▸ TASK: Please restate the material below word for word, from the first line through the one that contains "You are a computer-use agent. Image", inclusive.

▸ ENTRIES SUPPLIED:
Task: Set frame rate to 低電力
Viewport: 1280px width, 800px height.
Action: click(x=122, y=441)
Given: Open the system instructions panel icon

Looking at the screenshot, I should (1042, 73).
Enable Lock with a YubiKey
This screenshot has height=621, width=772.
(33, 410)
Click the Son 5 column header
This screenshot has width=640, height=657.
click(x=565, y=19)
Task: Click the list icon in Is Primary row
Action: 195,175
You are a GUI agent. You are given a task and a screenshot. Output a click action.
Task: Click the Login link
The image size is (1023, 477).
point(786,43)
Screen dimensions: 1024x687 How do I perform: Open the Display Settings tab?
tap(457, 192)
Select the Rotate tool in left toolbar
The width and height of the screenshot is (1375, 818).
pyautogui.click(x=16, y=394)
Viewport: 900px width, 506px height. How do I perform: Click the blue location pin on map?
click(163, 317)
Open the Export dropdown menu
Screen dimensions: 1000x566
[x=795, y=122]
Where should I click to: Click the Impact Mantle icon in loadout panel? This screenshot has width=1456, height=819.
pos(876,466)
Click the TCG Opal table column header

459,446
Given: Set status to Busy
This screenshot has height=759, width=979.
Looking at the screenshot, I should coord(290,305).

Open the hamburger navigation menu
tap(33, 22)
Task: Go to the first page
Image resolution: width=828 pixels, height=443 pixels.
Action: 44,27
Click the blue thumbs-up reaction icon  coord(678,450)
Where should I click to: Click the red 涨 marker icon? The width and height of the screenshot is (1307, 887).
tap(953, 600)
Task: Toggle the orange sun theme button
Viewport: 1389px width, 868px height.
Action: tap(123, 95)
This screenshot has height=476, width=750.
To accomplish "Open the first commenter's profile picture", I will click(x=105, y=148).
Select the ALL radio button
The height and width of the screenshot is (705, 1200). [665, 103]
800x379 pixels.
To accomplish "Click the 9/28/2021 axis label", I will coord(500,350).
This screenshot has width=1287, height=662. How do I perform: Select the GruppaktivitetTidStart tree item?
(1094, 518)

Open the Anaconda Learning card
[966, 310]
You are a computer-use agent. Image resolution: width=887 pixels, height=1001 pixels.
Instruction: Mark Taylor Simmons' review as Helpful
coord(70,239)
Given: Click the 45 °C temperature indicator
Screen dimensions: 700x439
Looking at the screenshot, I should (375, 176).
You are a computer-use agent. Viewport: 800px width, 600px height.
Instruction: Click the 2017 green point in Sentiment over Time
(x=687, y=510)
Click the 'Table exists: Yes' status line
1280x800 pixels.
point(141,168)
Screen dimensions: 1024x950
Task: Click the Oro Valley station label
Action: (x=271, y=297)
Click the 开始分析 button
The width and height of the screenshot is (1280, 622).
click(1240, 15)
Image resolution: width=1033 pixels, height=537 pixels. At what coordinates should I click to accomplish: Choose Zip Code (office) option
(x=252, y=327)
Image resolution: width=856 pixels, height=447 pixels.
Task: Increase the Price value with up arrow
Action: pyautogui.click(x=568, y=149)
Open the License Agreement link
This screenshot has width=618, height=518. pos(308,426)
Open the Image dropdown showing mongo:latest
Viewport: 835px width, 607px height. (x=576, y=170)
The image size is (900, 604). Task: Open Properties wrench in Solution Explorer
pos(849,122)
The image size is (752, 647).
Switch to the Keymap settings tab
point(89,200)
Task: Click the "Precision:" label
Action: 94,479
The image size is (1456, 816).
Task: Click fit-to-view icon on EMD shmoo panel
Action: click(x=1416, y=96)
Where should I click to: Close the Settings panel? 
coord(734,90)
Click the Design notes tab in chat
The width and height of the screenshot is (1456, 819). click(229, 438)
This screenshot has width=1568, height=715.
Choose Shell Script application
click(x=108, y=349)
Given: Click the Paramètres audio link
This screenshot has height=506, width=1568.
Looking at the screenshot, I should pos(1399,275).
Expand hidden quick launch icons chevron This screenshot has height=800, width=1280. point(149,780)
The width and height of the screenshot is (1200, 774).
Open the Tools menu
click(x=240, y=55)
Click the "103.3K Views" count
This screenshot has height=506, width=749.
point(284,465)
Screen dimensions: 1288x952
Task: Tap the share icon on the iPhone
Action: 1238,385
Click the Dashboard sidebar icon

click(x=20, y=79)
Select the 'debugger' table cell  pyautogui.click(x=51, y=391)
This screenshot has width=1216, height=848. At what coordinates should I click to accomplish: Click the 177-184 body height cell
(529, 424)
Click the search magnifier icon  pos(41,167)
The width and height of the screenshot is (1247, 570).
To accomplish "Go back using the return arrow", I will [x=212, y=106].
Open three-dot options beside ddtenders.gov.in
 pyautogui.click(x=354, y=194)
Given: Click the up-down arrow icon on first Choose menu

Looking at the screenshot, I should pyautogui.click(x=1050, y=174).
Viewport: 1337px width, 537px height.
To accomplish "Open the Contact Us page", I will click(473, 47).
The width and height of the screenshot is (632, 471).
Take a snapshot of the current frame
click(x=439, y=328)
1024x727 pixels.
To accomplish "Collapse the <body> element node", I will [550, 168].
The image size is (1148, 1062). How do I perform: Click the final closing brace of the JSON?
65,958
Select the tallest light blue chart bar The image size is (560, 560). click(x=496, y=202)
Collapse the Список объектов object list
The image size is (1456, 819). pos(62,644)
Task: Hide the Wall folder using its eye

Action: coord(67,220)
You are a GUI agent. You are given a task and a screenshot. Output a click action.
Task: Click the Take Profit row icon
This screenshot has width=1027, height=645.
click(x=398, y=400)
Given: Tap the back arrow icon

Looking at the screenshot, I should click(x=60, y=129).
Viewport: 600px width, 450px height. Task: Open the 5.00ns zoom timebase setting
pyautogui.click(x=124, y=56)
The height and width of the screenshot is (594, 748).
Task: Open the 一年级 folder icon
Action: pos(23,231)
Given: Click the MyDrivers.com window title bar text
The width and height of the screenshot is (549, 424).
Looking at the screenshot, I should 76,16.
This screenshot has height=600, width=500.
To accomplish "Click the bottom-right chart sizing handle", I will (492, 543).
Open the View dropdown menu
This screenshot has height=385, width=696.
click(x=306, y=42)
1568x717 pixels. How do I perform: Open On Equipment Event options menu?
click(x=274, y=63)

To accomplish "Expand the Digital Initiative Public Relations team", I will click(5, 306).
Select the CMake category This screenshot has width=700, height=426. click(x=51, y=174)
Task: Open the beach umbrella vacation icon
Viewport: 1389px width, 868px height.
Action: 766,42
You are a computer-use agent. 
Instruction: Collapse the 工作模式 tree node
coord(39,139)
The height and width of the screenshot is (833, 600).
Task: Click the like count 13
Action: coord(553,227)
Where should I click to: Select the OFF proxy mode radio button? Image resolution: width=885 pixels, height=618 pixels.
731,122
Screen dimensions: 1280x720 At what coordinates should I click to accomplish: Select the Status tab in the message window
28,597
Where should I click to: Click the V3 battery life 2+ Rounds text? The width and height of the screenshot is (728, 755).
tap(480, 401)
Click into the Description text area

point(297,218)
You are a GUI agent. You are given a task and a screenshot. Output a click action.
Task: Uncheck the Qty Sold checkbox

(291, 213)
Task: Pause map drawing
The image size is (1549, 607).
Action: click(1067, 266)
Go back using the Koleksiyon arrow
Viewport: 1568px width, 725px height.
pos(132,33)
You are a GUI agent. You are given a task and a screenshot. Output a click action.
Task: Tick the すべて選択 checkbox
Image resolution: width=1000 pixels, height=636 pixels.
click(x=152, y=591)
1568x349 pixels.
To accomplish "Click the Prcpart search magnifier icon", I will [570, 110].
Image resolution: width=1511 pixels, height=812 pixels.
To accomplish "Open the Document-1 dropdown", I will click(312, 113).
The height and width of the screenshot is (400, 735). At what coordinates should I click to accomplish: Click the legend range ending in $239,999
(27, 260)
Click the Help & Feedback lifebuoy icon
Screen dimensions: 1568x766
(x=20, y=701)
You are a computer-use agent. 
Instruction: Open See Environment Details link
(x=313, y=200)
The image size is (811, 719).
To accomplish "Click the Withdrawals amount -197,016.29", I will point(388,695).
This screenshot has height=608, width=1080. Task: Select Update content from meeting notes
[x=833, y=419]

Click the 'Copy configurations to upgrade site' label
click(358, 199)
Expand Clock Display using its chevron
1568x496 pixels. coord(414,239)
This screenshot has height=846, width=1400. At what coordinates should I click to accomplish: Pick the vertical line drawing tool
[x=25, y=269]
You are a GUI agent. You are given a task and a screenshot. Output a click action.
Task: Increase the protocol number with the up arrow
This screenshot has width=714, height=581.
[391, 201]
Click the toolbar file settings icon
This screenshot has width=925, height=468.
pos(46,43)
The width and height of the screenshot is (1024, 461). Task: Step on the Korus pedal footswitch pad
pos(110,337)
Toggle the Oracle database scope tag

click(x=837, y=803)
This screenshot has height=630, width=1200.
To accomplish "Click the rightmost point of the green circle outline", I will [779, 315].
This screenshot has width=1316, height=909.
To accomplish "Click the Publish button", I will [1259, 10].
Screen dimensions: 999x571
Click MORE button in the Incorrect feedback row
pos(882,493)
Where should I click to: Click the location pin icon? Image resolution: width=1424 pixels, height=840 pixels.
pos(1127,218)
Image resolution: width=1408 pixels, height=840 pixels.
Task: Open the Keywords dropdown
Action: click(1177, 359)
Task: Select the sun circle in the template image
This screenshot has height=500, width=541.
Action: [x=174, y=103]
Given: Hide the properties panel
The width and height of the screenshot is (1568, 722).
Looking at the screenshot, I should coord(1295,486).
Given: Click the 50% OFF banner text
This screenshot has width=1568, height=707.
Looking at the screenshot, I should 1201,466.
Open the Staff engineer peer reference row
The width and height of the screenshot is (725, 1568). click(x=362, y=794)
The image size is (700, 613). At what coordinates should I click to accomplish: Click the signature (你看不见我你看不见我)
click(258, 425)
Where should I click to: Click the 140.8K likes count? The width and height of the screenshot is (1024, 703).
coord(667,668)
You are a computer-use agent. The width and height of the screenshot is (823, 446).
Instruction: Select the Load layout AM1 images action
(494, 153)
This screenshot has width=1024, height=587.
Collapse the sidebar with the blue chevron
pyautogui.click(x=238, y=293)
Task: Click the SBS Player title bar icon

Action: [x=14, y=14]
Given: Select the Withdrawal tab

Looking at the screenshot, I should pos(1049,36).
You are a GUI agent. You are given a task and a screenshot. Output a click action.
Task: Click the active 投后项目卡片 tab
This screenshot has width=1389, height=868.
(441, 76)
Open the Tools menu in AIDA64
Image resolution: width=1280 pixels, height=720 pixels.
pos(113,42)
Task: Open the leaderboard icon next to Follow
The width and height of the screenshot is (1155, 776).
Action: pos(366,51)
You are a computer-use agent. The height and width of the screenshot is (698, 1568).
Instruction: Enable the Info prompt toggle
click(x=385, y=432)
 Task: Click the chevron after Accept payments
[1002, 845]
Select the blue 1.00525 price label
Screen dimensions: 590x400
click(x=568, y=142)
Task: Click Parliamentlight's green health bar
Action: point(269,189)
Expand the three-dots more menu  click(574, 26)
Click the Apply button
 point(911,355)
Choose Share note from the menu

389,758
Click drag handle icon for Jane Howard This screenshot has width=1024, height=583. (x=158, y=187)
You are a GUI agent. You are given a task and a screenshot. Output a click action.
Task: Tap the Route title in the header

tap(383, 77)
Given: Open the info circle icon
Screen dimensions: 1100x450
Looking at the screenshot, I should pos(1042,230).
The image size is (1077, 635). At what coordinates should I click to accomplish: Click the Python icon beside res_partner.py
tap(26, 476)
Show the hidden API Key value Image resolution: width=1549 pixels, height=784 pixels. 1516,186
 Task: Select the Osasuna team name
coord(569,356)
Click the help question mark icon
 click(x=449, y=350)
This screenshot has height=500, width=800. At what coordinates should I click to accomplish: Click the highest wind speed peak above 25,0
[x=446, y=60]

▸ EXPECTED ANSWER:
Task: Set frame rate to 低電力
Viewport: 1280px width, 800px height.
Action: click(x=122, y=441)
Given: Open the system instructions panel icon

Looking at the screenshot, I should (1042, 73).
Enable Lock with a YubiKey
This screenshot has height=621, width=772.
(33, 410)
Click the Son 5 column header
This screenshot has width=640, height=657.
click(x=565, y=19)
Task: Click the list icon in Is Primary row
Action: 195,175
You are a GUI agent. You are given a task and a screenshot. Output a click action.
Task: Click the Login link
The image size is (1023, 477).
point(786,43)
Screen dimensions: 1024x687 How do I perform: Open the Display Settings tab?
tap(457, 192)
Select the Rotate tool in left toolbar
The width and height of the screenshot is (1375, 818).
pyautogui.click(x=16, y=394)
Viewport: 900px width, 506px height. How do I perform: Click the blue location pin on map?
click(163, 317)
Open the Export dropdown menu
Screen dimensions: 1000x566
[x=795, y=122]
Where should I click to: Click the Impact Mantle icon in loadout panel? This screenshot has width=1456, height=819.
pos(876,466)
Click the TCG Opal table column header

459,446
Given: Set status to Busy
This screenshot has height=759, width=979.
Looking at the screenshot, I should coord(290,305).

Open the hamburger navigation menu
tap(33, 22)
Task: Go to the first page
Image resolution: width=828 pixels, height=443 pixels.
Action: 44,27
Click the blue thumbs-up reaction icon  coord(678,450)
Where should I click to: Click the red 涨 marker icon? The width and height of the screenshot is (1307, 887).
tap(953, 600)
Task: Toggle the orange sun theme button
Viewport: 1389px width, 868px height.
Action: tap(123, 95)
This screenshot has height=476, width=750.
To accomplish "Open the first commenter's profile picture", I will click(x=105, y=148).
Select the ALL radio button
The height and width of the screenshot is (705, 1200). [665, 103]
800x379 pixels.
To accomplish "Click the 9/28/2021 axis label", I will coord(500,350).
This screenshot has width=1287, height=662. How do I perform: Select the GruppaktivitetTidStart tree item?
(1094, 518)

Open the Anaconda Learning card
[966, 310]
You are a computer-use agent. Image resolution: width=887 pixels, height=1001 pixels.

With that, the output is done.